What Mr. Ali was was the prototype of the modern-day athlete, the trash-talking self-promoter who saw himself as larger than the game. He waged mental warfare against less verbally nimble foes, going below the belt when it suited his needs. The things he said about Mr. Frazier — that he was a “gorilla” and an Uncle Tom — can only be classified as despicable, the sort of thing that would get most people banned from polite society.

Yet his dexterity with the language was the key to the adoration he commanded and the main reason he is such a compelling figure on the big screen. The world had never seen this mix of fast fists and quick-witted verbosity, as punishing a one-two combination as any fighter has ever possessed. Mr.
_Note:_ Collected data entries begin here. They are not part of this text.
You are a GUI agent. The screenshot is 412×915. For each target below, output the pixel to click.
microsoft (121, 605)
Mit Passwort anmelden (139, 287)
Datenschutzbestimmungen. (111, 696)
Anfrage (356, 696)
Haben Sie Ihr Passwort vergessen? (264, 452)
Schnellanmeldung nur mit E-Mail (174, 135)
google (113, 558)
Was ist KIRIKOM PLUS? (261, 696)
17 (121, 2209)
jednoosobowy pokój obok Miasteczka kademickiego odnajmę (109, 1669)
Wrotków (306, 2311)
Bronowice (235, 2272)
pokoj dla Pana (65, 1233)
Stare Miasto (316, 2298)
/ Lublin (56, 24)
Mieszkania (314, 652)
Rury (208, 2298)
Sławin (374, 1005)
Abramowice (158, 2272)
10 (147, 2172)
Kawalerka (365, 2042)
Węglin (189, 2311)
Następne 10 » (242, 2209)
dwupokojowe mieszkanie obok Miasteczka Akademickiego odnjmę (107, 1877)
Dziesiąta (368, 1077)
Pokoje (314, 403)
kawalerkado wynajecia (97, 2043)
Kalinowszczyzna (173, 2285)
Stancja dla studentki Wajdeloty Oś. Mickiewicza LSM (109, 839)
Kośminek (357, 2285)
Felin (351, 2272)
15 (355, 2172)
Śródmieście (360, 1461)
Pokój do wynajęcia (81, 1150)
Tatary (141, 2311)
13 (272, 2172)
Ali was entertaining inside and outside of the ring, and his extracurricular activities, arguably, have been far more important to his legacy.

In 1964, Cassius Clay became Muhammad Ali after joining the Nation of Islam, and in 1967, he was stripped of his title for refusing induction into the Army. A conscientious objector, Mr. Ali captured the zeitgeist just as the antiwar movement was hitting the mainstream, endearing himself for all time to the baby boomers. For a generation fighting “the system,” his rejection of authority made him a symbol of resistance.

His resistance, and the return to boxing glory that followed, made him a legend in his own time and a source of continuing fascination in the years that followed. Countless documentaries have been made about Mr. Ali, and a big-budget biopic directed by Michael Mann met critical success in 2001; Will Smith picked up an Oscar nomination for his portrayal of the boxer.

It’s interesting to contrast Mr. Ali with another titan of the sports world: Michael Jordan. These two men have graced the cover of Sports Illustrated more than anyone else, and both were larger-than-life figures. Despite their peerless excellence in their respective sports, Mr. Ali has become a transcendent figure in the popular culture, a persona much larger than his accomplishments within the ring. Mr. Jordan, on the other hand, is just a great basketball player.

One wonders if that has to do with Mr. Jordan’s refusal to stand for anything other than sneaker sales and championship trophies. When asked why he didn’t get more active in politics, Mr. Jordan famously replied, “Republicans buy shoes, too.” It’s impossible to imagine Mr. Jordan going on William F. Buckley Jr.’s “Firing Line,” as Mr. Ali did in December 1968.

Mr. Ali shied from no controversies on Mr. Buckley’s program, talking about everything from the Black Panthers to his draft status to the state of boxing. He went toe-to-toe with conservatism’s foremost public speaker, and though one may disagree with his ideas, it’s hard not to respect him for accepting the challenge.

“Facing Ali” features interviews with some of Mr. Ali’s most memorable opponents, including Mr. Foreman and Mr. Frazier, and promises to change the way you look at the champ. The most interesting question it will answer is this: Is there really anything left of Mr. Ali that we haven’t seen before?